PVDF membranes were incubated overnight at 4 °C with the corresponding primary antibodies (Table S1). After 3 washes with TBS-T buffer, PVDF membranes were incubated with the corresponding secondary conjugated HRP antibody (Table S1) at room temperature for 1 h. Proteins were visualized by chemiluminescent reaction (SuperSignal West Pico Chemiluminescent Substrate; Thermo Fisher Scientific, Waltham MA, USA), and the relative amount of protein was determined via densitometric analysis using FIJI software (v1.54f; NIH, Bethesda, MD, USA).

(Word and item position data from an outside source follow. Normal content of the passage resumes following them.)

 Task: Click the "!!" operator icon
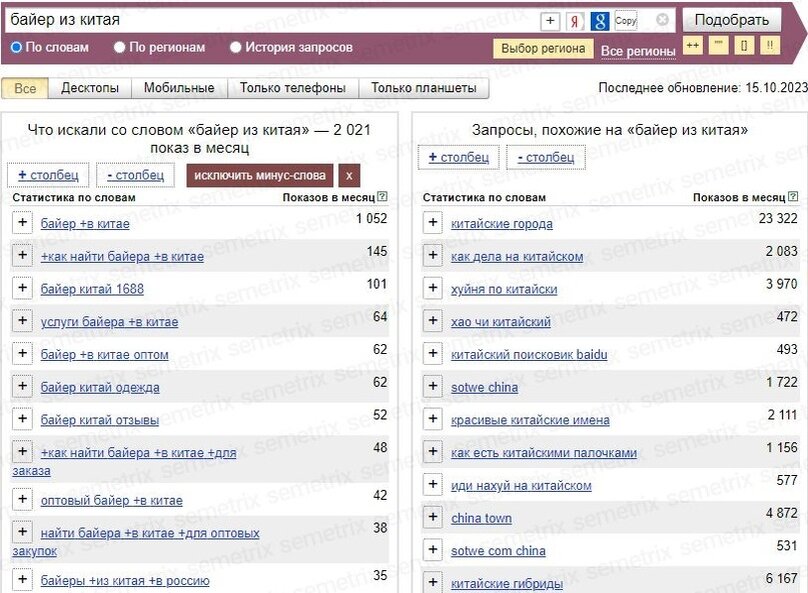coord(770,45)
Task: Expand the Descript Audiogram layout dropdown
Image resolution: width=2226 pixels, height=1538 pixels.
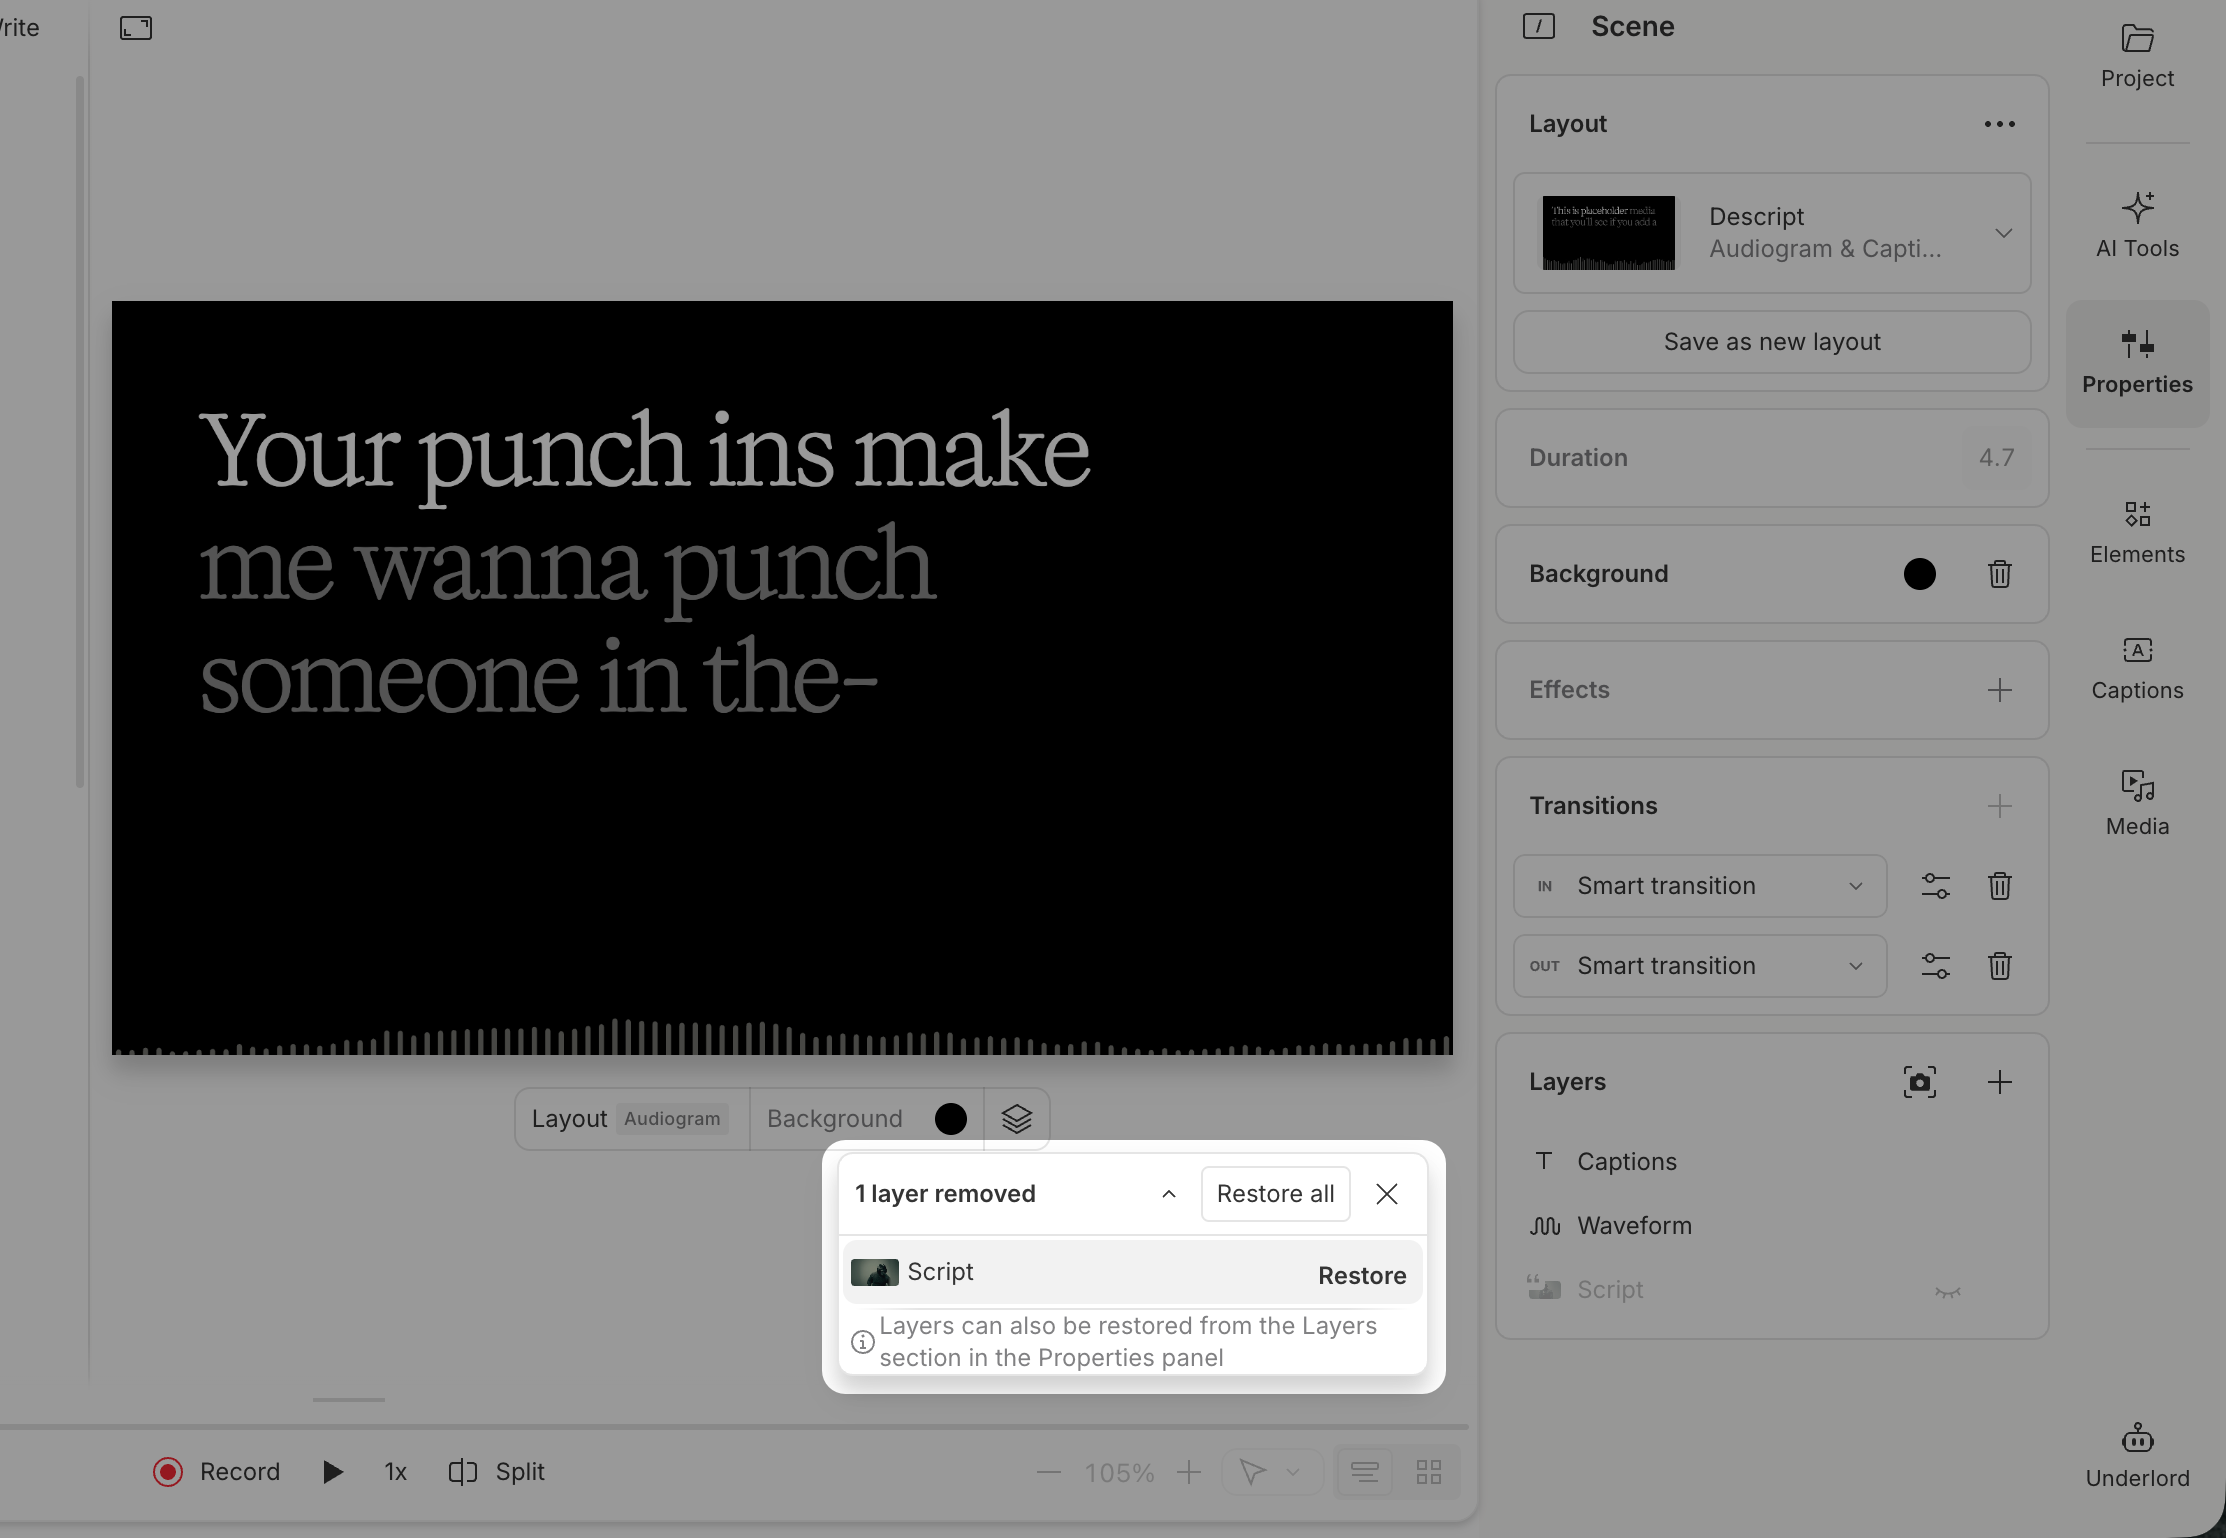Action: pos(2005,233)
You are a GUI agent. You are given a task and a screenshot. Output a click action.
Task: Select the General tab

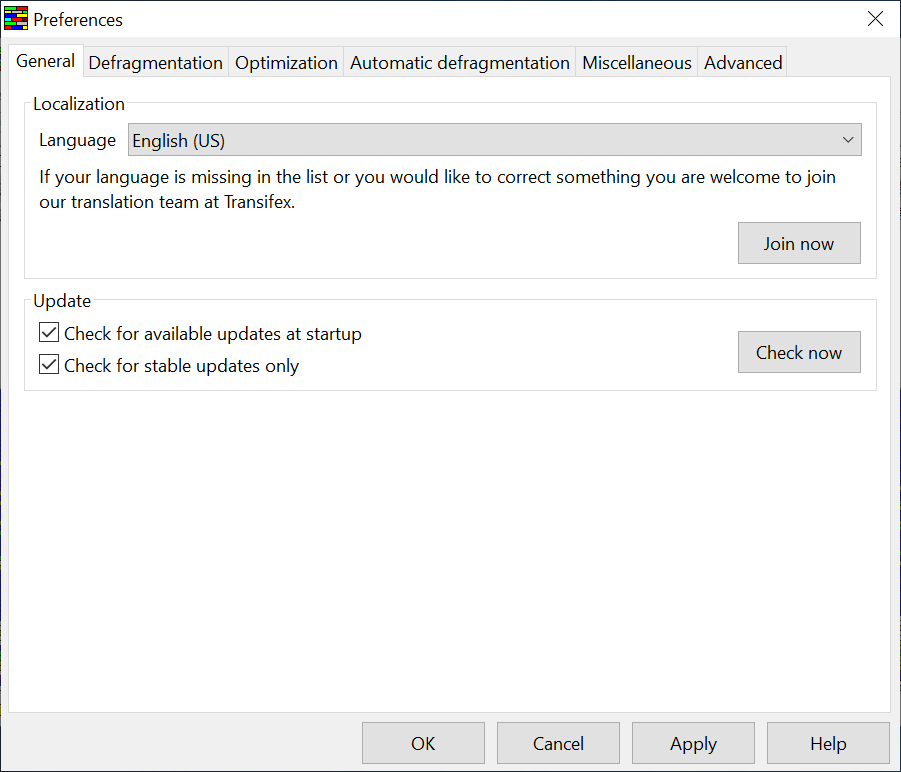click(46, 61)
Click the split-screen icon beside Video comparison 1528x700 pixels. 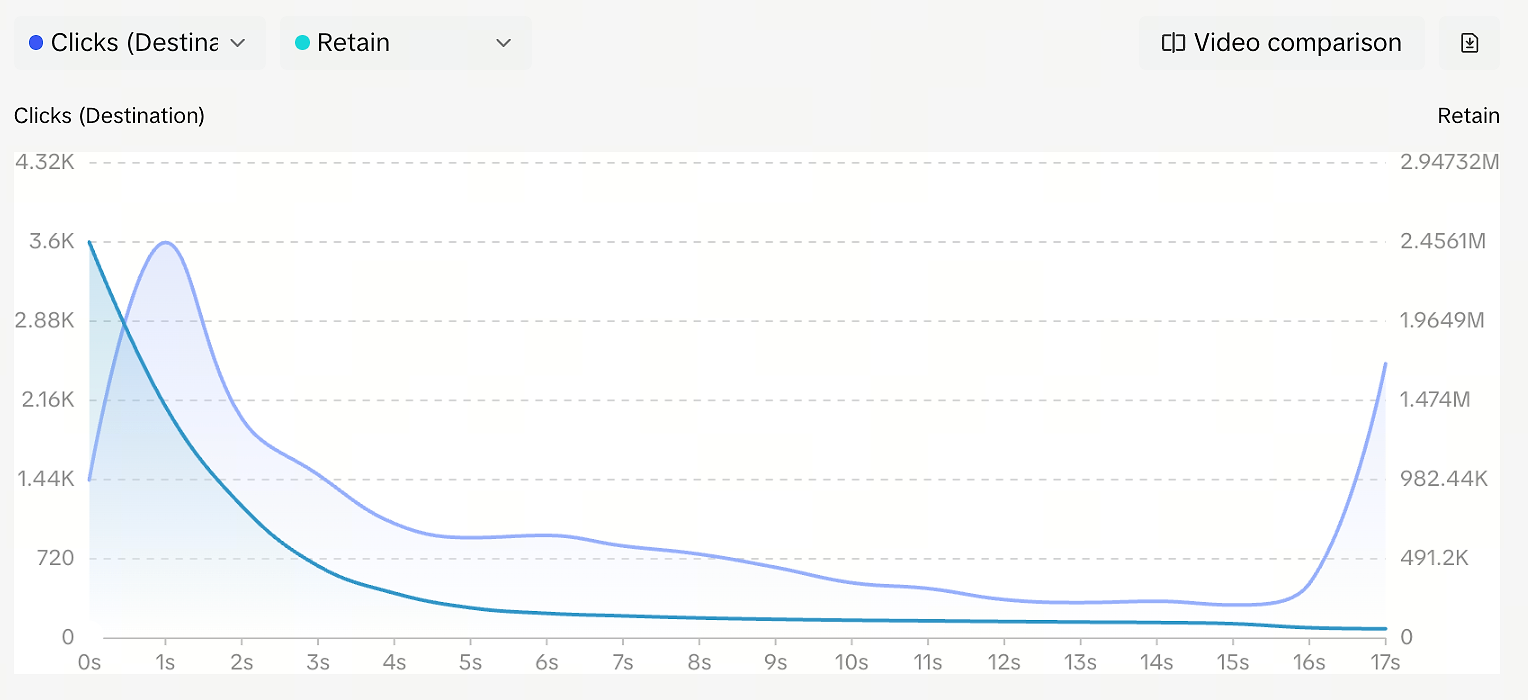1173,43
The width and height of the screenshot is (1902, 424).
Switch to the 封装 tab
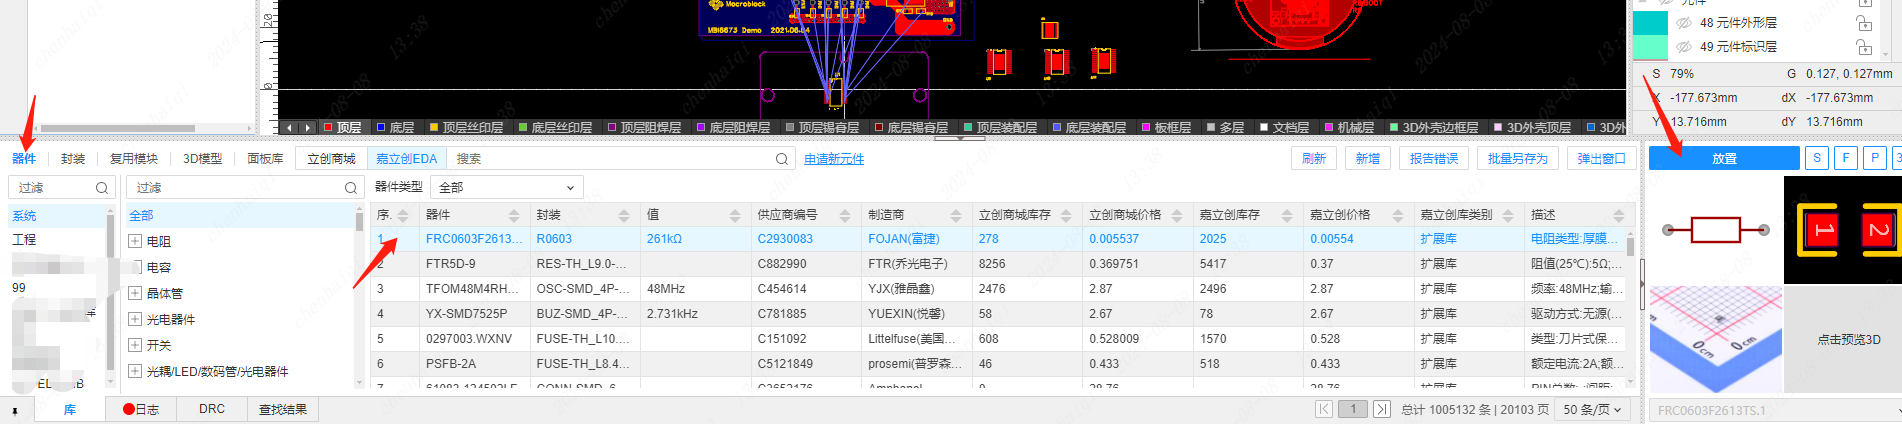click(73, 159)
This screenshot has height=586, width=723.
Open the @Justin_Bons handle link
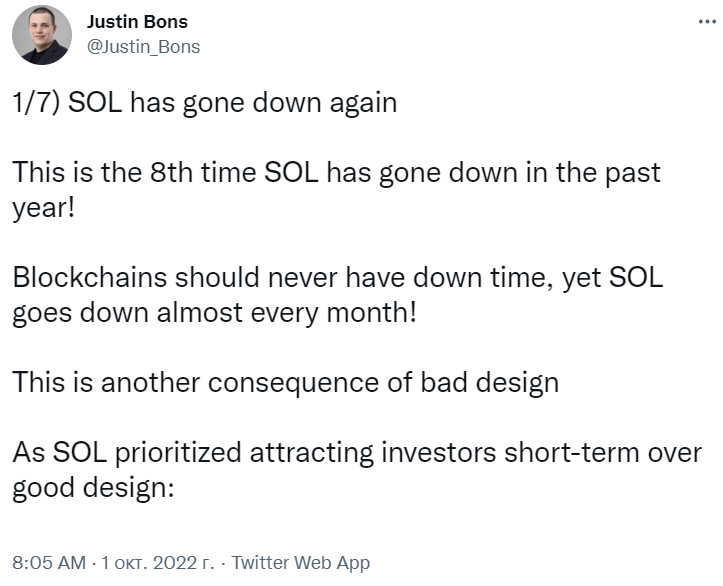pyautogui.click(x=143, y=47)
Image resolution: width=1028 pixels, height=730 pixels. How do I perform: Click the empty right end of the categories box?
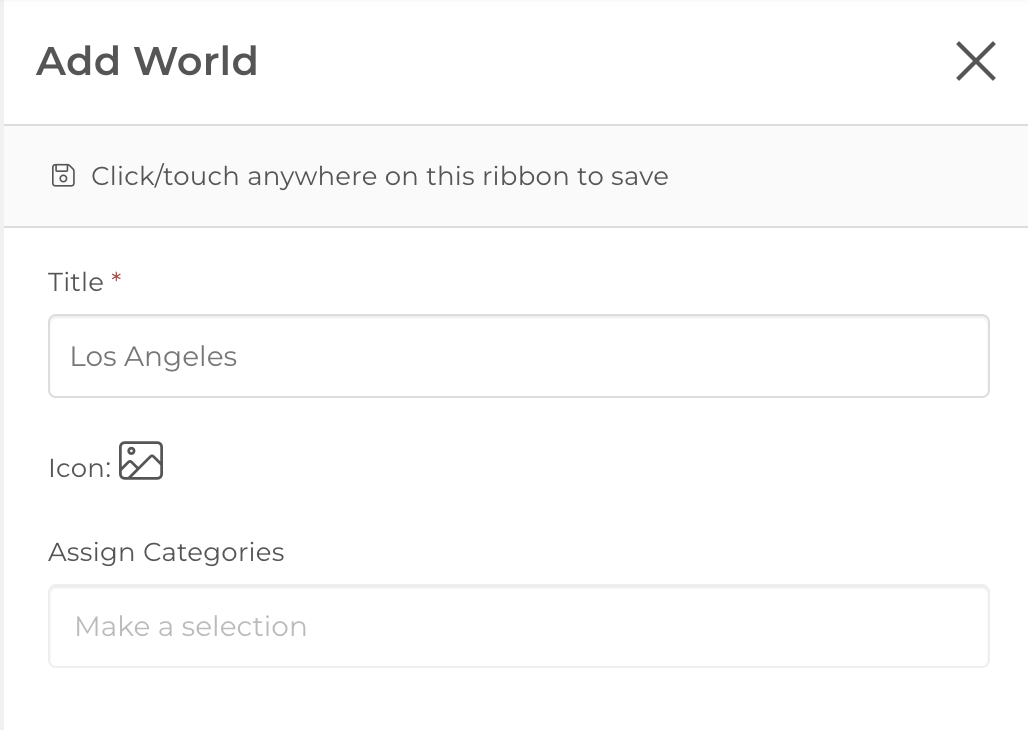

4.12. Statistical Analysis

All experimental data are presented as the means ± standard errors (SEMs) and the number of animals (N) for each experiment is indicated in each figure legend. Data were tested for normality with the Shapiro–Wilk test, and a two-tailed Student’s t-test was performed in the case of a normal distribution; otherwise, the Mann–Whitney U test was conducted. Repeated-measures two-way ANOVA was performed to analyze the GGT and the time course of weight increase, followed by a Bonferroni post hoc analysis. Cardiac hemodynamic parameters after isoproterenol administration were analyzed with a Student’s paired t-test. The standard curves for adrenaline and noradrenaline were fitted to an Akima spline, and sample values were interpolated from the curves. Survival curves were compared by performing the Mantel–Cox test. Fisher’s exact test was performed to calculate the relative risk (RR) for arrhythmia and subsequent death in MetS rats. p values < 0.05 were considered statistically significant. All analyses were performed using Prism v. 8 (Graph Pad Software, San Diego, CA, USA).

5. Conclusions

MetS rats develop cardiac dysfunction evidenced by a significant decrease in CO, EF, and SV, presumably related to mitochondrial damage in the absence of evident hypertrophy and fibrosis. Moreover, both cardiac dysfunction and the altered β-adrenergic signaling system (catecholamine levels and signaling proteins) lead to a higher risk of lethal arrhythmia induced by β-adrenergic stimulation. This study contributes to the understanding of MetS’s repercussions on cardiac function and highlights the relevance of targeting MetS before its pathological progression towards cardiomyopathy.